Exercise »
Quote every line below exactly as it reads.

● ● ● ● ● ● ●

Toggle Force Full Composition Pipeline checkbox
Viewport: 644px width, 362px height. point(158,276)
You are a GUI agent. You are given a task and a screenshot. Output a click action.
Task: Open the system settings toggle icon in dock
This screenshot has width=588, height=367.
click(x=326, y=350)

● ● ● ● ● ● ●

Solution »
Toggle Force Full Composition Pipeline checkbox
Viewport: 644px width, 362px height. point(158,276)
You are a GUI agent. You are given a task and a screenshot. Output a click action.
Task: Open the system settings toggle icon in dock
This screenshot has width=588, height=367.
click(x=326, y=350)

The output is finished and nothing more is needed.